* What the task requires
Read through the lines below for the string "computer" and copy each one that has it.

[Saved entries]
|---|

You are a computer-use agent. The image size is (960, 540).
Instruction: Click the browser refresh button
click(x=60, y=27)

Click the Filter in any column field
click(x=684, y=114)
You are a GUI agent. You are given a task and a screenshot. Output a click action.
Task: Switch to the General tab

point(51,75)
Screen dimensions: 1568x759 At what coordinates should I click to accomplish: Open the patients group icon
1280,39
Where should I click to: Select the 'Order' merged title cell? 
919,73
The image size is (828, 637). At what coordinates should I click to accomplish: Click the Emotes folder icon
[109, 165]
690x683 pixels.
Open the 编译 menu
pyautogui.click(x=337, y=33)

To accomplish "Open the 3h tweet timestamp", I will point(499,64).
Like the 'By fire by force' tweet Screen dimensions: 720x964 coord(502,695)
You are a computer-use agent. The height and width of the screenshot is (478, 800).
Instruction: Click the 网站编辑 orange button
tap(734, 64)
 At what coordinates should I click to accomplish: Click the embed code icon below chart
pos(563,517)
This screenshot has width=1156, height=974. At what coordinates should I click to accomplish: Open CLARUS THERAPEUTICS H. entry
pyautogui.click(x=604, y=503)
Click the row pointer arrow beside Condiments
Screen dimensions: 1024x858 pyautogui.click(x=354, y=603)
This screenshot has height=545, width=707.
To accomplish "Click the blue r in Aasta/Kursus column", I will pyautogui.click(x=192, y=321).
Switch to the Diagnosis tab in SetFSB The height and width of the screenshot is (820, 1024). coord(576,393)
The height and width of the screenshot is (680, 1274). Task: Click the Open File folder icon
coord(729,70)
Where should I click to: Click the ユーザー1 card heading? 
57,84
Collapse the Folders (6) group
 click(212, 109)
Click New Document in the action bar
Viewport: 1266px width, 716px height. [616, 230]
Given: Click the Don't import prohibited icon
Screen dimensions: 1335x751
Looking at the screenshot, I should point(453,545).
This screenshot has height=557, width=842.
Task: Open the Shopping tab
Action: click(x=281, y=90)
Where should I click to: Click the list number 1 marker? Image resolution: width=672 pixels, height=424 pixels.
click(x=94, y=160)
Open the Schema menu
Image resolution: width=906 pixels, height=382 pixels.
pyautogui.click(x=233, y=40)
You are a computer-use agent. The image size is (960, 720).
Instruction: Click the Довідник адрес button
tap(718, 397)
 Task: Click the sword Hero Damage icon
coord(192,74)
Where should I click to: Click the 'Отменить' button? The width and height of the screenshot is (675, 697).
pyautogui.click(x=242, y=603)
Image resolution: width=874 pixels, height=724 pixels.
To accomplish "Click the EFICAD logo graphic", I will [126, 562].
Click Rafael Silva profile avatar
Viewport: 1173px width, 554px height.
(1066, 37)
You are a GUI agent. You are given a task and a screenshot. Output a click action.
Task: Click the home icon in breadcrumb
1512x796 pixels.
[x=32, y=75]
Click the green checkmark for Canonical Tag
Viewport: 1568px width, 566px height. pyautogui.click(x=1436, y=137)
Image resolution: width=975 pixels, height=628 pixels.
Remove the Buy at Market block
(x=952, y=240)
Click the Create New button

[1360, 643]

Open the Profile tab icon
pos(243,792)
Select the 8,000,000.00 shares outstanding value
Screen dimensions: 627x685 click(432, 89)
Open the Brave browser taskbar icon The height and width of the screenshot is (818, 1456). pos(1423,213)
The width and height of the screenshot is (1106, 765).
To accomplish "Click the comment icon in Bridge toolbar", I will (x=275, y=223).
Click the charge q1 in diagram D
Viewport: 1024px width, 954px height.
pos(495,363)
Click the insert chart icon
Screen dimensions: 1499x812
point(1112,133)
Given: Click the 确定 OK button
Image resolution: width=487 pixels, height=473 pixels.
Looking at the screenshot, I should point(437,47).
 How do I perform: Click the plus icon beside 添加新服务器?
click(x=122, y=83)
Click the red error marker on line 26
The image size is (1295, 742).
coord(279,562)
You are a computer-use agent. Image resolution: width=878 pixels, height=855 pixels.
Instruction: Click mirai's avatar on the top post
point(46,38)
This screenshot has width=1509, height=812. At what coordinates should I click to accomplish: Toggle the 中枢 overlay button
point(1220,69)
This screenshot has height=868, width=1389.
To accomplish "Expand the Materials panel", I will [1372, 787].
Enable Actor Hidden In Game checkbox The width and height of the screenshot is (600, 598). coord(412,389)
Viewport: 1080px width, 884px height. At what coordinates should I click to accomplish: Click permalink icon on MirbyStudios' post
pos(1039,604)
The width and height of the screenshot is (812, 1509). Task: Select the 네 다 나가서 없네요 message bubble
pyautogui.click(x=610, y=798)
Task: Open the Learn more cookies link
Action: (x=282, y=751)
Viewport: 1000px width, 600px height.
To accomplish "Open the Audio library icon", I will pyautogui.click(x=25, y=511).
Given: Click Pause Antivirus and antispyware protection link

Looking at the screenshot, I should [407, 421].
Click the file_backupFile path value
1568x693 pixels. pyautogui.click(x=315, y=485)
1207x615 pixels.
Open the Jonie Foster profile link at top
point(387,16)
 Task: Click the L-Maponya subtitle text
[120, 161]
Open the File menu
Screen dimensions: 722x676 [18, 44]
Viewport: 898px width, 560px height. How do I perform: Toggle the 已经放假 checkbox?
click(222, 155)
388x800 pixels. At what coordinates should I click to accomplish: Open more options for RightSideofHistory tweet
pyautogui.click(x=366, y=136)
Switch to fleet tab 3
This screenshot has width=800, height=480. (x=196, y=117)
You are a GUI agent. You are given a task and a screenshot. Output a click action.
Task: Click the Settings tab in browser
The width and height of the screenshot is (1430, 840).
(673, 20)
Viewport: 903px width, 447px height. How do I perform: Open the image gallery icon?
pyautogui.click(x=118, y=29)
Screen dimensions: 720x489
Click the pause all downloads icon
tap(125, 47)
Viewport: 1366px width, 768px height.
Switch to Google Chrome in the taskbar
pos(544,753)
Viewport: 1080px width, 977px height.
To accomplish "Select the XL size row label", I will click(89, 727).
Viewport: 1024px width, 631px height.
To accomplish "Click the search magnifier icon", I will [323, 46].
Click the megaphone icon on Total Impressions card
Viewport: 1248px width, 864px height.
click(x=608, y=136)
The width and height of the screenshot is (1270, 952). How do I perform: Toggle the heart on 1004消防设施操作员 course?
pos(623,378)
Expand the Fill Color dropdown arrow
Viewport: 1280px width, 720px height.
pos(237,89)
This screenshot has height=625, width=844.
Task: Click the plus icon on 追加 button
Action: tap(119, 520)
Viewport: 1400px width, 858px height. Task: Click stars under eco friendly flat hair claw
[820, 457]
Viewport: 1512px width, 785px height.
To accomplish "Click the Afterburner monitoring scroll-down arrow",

|---|

* Exercise answer
You are a computer-use agent. The image size is (960, 540).
You are a computer-use agent. The height and width of the screenshot is (478, 800).
You are a computer-use agent. The image size is (960, 720).
You are a computer-use agent. Image resolution: width=878 pixels, height=855 pixels.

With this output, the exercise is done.